O direito à saúde engloba as condições materiais mínimas para o tratamento, o que inclui o transporte. Quando não há tratamento disponível na rede pública, o município é obrigado a providenciar ambulância para o deslocamento do paciente, mesmo que o procedimento seja feito na rede privada.

Com base nesse entendimento, o juiz Marcelo Octaviano Diniz Junqueira, da 2ª Vara Cível da Comarca de Atibaia (SP), condenou a prefeitura local a fornecer transporte a uma paciente idosa até um hospital particular na capital.

123RF

Prefeitura deve fornecer ambulância se não há tratamento pelo SUS no município

Uma mulher de 71 anos, com patologia pulmonar grave, suspeita de neoplasia e dependência contínua de oxigênio, precisava passar por uma broncoscopia com urgência. Como o Sistema Único de Saúde não proporcionava o exame no município, a paciente agendou o procedimento com recursos próprios em um hospital particular da capital paulista. Para fazer a viagem com segurança, ela ajuizou uma ação contra a prefeitura local exigindo a concessão de uma ambulância.

Só depois da liminar

No curso processual, o juízo concedeu a liminar de urgência. A administração municipal cumpriu a ordem e, em seguida, apresentou contestação pedindo a extinção do feito sem resolução de mérito. O ente público argumentou que, com a viagem já efetuada, houve a perda do objeto da disputa.

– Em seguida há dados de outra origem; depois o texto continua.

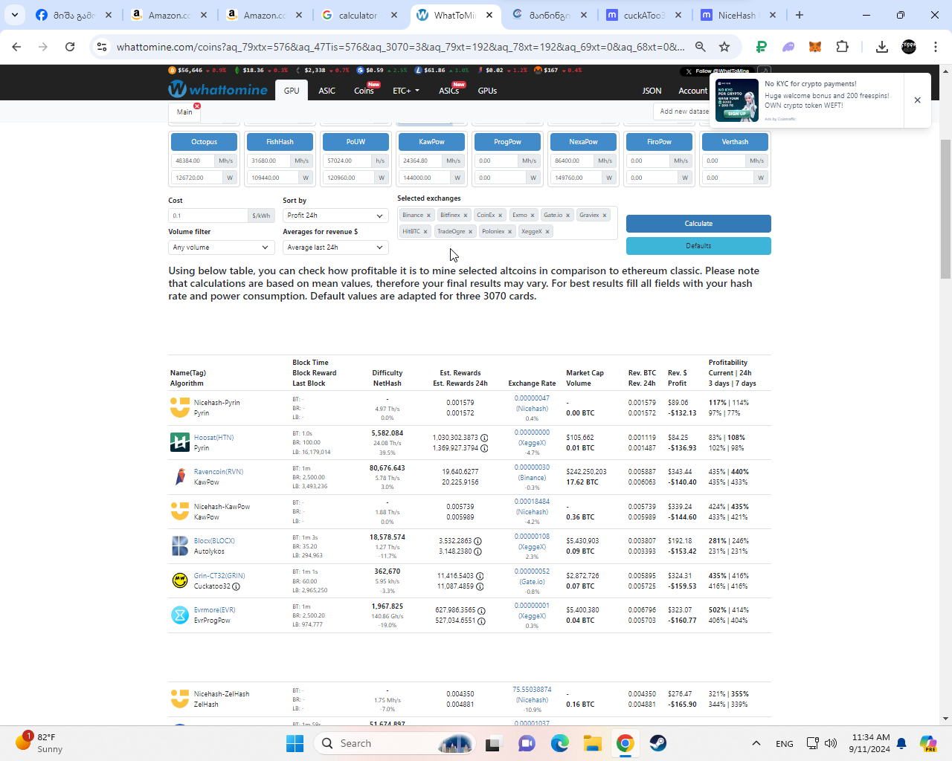Click the Evrmore(EVR) coin icon
Image resolution: width=952 pixels, height=761 pixels.
[180, 615]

Ao julgar a controvérsia, o juiz rejeitou a extinção, destacando que a municipalidade só ofereceu o veículo depois da determinação judicial liminar. No mérito, ele explicou que o direito à saúde, previsto no artigo 196 da Constituição Federal, tem eficácia imediata e impõe o fornecimento das condições materiais adequadas de locomoção.

O julgador observou que a Constituição (artigos 5º e 198) e a lei que regulamenta o SUS determinam o atendimento integral do indivíduo. Ele ressaltou que a recusa de deslocamento pela prefeitura é arbitrária, pois a busca pelo atendimento na rede privada decorreu da própria falha do sistema estatal em ofertar o tratamento na cidade.

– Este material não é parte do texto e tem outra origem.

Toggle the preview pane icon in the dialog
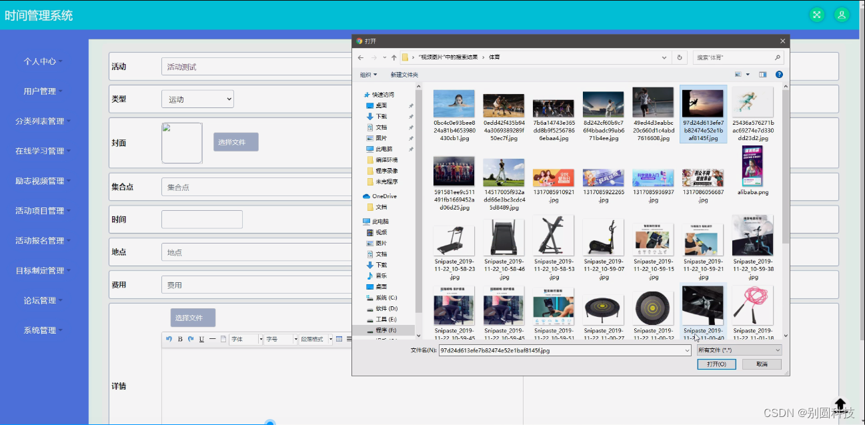865x425 pixels. click(763, 74)
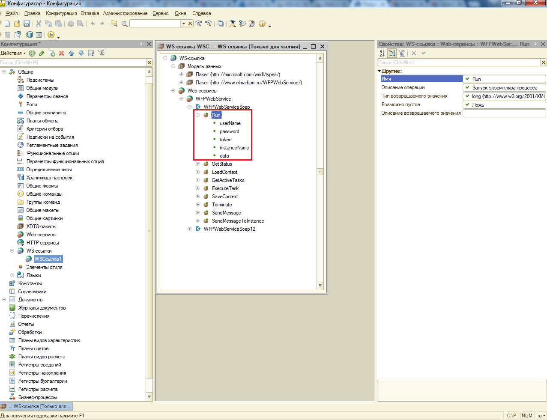Toggle show only important properties filter
The width and height of the screenshot is (547, 420).
pyautogui.click(x=402, y=53)
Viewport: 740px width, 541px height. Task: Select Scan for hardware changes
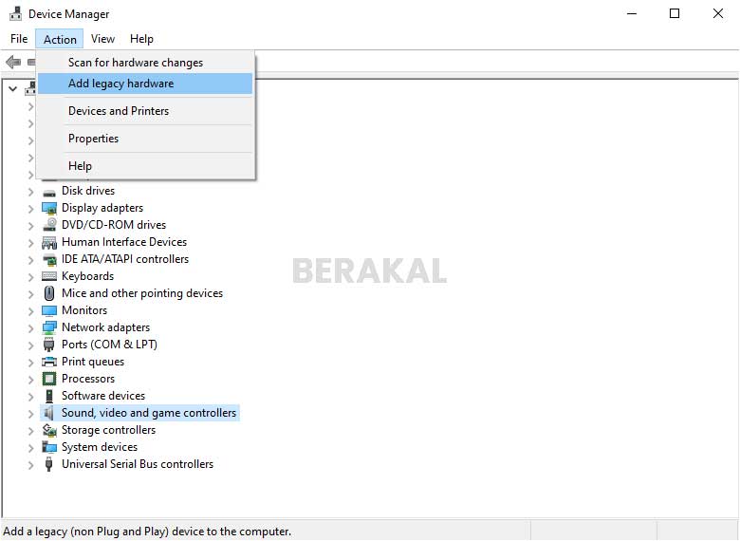(x=135, y=63)
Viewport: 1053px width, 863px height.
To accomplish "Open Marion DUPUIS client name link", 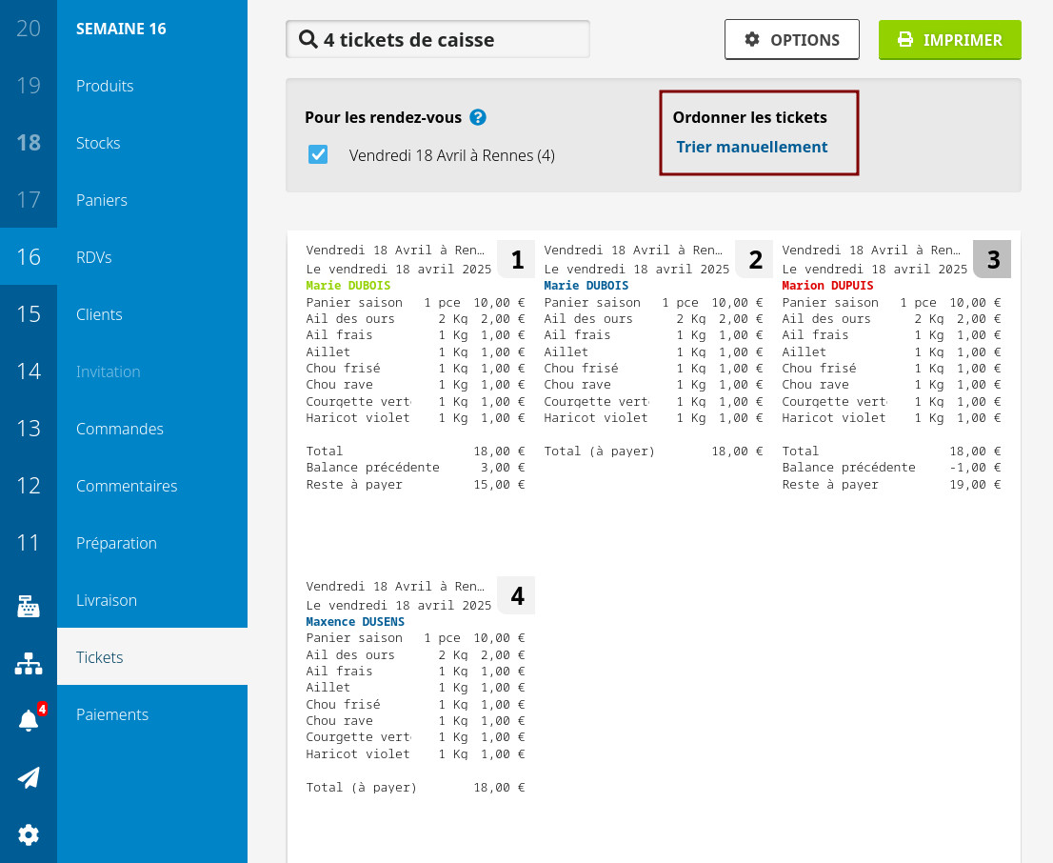I will [826, 286].
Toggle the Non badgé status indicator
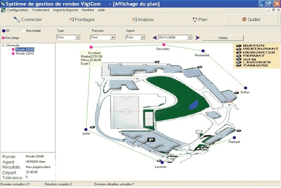The width and height of the screenshot is (281, 188). tap(23, 31)
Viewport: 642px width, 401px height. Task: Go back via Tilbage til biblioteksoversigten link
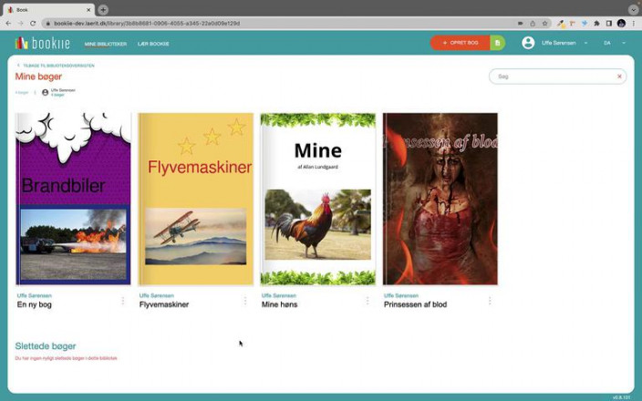57,66
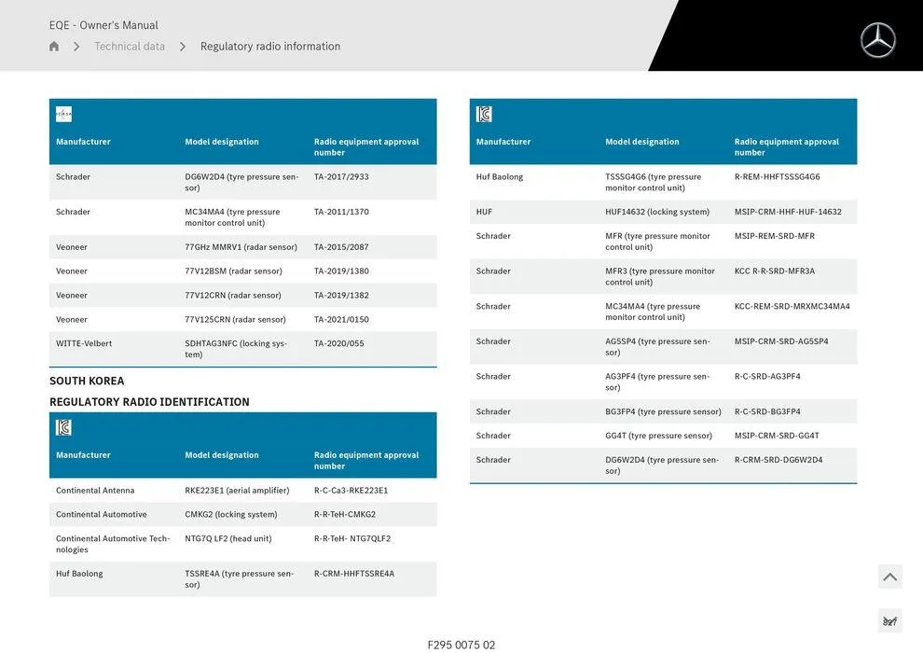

Em sua decisão, o magistrado destacou que a ausência de amparo na rede pública transfere ao município o dever contínuo de garantir o suporte até a clínica particular.

“A alegação de que não há fornecimento de transporte sanitário para procedimento médico efetuado em hospital particular não pode prosperar, uma vez que é responsabilidade do município, em conjunto com os demais entes federados, viabilizar os meios necessários para que a munícipe tenha acesso integral aos procedimentos necessários para tratamento de sua saúde, ainda que estes estejam ocorrendo às suas expensas, por ineficiência do próprio Estado.”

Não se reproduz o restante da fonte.